GENEL KURUL KONUŞMASI
Konu: 2012 YILI MERKEZÎ YÖNETİM BÜTÇESİ VE 2010 YILI MERKEZÎ YÖNETİM KESİN HESAP KANUNU TASARISI
Yasama Yılı:2
Birleşim:42
Tarih:19.12.2011

HASİP KAPLAN (Şırnak) - Sayın Başkan, değerli milletvekilleri; bir bütçenin daha görüşmelerinin sonuna doğru geliyoruz. Gerçekten bu bütçe rakamlarına baktığımız zaman, öncelikle siyasal demokrasi açısından bütçenin ayağı var mı diye baktığımız zaman, 12 Eylül darbe Anayasası'nın getirdiği sistemin aynen durduğunu görüyoruz. Yani burada yüzde 10 barajı, grubu olan partimize hazine yardımı yapılmaması, seçim sistemleri aynı ve bu seçim sistemleri içinde bir Cumhurbaşkanlığı seçimini de tartışıyoruz, bu cumhurbaşkanlığı seçimi beş yıl mı, yedi yıl mı? Kendi çıkardığınız Mecliste bir Anayasa değişikliği oldu ki AK PARTİ'nin isteğiydi, onlar getirdi buraya beş artı beş olsun diye. Beş artı beş formülü, milletvekilleri için de dört yıla indirildi beş yıl. Dört yılı uyguladık, beş artı beşe geldiğimiz zaman şimdi bir karmaşa yaşıyoruz, beş yıl mı, yedi yıl mı?

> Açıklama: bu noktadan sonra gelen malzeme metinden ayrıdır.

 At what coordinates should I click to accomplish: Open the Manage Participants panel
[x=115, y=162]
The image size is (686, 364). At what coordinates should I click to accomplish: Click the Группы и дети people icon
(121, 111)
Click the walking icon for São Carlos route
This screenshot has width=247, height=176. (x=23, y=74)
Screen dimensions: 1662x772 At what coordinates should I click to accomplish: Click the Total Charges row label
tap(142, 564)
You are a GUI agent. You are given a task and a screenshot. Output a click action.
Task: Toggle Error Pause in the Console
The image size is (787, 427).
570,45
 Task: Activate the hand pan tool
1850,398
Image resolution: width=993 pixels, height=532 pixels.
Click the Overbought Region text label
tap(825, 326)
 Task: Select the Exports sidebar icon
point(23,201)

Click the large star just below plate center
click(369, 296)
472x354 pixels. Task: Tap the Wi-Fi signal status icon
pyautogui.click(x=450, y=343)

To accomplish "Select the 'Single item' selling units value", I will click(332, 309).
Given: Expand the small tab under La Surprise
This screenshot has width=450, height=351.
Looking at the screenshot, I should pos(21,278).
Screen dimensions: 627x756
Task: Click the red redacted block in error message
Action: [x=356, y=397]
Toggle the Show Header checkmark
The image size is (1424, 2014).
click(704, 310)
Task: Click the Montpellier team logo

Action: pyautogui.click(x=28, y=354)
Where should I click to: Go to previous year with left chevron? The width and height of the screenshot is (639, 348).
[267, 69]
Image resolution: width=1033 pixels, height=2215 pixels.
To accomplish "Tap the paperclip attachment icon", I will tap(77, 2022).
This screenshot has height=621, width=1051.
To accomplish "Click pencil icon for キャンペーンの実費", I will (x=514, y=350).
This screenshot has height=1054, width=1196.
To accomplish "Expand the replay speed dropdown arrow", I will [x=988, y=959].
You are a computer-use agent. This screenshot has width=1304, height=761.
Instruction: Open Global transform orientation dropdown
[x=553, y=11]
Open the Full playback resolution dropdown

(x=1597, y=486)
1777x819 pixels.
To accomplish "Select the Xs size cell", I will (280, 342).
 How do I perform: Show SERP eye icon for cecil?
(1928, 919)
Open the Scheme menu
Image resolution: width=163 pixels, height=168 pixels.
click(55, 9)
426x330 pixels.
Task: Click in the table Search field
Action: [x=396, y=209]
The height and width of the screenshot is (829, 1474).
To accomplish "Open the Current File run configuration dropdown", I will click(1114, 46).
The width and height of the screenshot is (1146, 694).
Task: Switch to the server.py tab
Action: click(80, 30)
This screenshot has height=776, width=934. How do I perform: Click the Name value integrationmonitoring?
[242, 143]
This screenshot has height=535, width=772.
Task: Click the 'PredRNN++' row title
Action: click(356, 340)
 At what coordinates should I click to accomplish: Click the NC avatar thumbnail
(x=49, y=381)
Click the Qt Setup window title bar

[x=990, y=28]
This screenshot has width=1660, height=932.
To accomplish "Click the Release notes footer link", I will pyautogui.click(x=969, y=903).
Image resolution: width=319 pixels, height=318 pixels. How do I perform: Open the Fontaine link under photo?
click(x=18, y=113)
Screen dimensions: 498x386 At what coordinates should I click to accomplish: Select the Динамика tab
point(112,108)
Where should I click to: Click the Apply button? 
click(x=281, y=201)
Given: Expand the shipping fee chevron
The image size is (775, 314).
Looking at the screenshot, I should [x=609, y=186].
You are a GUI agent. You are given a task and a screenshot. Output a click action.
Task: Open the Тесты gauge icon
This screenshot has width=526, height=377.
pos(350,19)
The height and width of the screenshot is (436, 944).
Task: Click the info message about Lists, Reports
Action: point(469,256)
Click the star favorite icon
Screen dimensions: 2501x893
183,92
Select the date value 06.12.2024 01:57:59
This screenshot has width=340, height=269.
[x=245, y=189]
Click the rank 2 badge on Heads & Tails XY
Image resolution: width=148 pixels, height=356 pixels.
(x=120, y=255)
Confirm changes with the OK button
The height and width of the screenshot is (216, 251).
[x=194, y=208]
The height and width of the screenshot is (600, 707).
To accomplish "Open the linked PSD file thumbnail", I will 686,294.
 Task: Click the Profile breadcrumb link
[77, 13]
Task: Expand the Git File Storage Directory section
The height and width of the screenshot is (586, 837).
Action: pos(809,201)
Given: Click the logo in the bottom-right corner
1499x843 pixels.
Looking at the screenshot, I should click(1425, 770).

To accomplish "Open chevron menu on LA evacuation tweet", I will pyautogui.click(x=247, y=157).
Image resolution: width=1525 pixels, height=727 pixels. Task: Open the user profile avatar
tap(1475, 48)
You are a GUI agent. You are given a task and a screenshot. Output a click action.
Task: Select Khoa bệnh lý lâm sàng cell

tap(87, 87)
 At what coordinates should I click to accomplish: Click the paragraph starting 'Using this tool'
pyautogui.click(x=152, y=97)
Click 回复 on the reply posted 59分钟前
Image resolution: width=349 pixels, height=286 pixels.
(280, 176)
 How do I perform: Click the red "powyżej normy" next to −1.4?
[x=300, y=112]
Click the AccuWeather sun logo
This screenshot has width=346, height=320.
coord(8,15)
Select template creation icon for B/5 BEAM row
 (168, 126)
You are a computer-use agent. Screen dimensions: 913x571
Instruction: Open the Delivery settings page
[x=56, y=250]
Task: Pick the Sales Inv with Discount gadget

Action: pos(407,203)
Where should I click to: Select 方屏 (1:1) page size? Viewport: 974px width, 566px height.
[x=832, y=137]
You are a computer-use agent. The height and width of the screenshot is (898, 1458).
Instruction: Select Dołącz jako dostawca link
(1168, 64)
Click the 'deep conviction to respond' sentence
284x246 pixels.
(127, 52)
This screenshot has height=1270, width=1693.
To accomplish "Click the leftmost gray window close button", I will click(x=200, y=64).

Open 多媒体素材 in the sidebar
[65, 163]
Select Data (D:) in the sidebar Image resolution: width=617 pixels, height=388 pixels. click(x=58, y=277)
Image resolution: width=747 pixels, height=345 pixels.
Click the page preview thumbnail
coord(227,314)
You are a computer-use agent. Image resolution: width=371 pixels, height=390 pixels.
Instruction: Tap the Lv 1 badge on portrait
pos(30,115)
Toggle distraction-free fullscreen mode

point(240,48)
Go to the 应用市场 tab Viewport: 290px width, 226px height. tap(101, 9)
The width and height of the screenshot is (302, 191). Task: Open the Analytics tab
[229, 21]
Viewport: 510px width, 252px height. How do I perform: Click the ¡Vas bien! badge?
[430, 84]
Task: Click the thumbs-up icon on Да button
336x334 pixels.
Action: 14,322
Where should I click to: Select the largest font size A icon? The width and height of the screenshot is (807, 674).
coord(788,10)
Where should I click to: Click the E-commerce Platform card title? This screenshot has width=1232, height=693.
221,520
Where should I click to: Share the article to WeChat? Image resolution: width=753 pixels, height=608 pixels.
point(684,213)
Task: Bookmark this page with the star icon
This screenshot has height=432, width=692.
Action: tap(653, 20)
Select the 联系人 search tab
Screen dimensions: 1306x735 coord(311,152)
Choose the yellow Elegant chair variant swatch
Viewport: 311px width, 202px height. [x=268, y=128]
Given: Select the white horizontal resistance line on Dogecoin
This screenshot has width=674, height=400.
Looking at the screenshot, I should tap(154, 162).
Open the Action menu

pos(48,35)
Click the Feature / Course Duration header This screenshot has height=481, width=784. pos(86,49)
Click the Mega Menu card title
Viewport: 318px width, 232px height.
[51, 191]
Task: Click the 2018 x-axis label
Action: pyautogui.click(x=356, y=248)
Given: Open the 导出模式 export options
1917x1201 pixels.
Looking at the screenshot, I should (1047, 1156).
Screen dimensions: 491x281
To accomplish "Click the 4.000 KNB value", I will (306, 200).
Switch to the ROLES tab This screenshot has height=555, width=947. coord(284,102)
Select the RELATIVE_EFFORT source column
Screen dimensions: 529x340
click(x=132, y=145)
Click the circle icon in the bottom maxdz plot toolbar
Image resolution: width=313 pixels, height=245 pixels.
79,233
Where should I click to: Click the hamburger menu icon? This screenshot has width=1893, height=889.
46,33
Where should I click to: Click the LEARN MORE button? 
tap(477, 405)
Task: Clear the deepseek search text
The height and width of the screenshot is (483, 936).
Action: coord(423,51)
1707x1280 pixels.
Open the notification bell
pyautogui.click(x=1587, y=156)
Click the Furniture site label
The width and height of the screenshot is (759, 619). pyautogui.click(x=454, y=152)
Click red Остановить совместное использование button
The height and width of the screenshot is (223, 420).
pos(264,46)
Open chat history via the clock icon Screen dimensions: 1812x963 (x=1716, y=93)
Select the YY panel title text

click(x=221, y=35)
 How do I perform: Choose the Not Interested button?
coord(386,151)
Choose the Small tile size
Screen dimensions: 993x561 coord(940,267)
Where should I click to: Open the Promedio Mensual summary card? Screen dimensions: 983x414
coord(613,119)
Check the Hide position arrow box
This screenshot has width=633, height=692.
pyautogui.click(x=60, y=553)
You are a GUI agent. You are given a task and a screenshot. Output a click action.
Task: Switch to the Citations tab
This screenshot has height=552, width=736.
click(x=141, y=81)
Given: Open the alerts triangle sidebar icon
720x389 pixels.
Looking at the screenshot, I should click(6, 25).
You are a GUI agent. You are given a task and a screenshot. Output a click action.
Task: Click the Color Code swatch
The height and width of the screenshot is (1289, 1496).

Tabii, hukukun, kanunun dar mantığına sıkıştırırsanız, şekli hukuk açısından bakarsanız anayasa değişiklikleri ileriye işlemez diye, şeye getirilir, işte, Anayasa sürecinde yedi yıllığına seçildi ama siyasi açıdan, millî iradeye saygı açısından getirirseniz farklı bir manzara çıkıyor ortaya. Bu sefer de Meclisin iradesi beş artı beş, arkasından referanduma gitti, 21/10/2007 değişikliği ve halk referandumda bunu kabul etti.

Şimdi, burada biz vekiliz, asillerin kabul ettiği bir beş artı beş formülü karşısında bizim yapmamız gereken tek bir şey var, buna uymak. Siyasi etik bunu gerektiriyor, bu tartışmaları da sonlandırmak gerekiyor çünkü bütçenin içinde bunun kalemi yok, Cumhurbaşkanlığı seçiminin kalemi yok arkadaşlar. Bakın, Cumhurbaşkanlığı seçiminin kalemi yok, seçime katılacak adayların harcamalarının kalemi yok, seçime girecek siyasi parti gruplarının hazine yardımı konusunda kalemi yok. Bakın, ilginç bir şey söylüyorum.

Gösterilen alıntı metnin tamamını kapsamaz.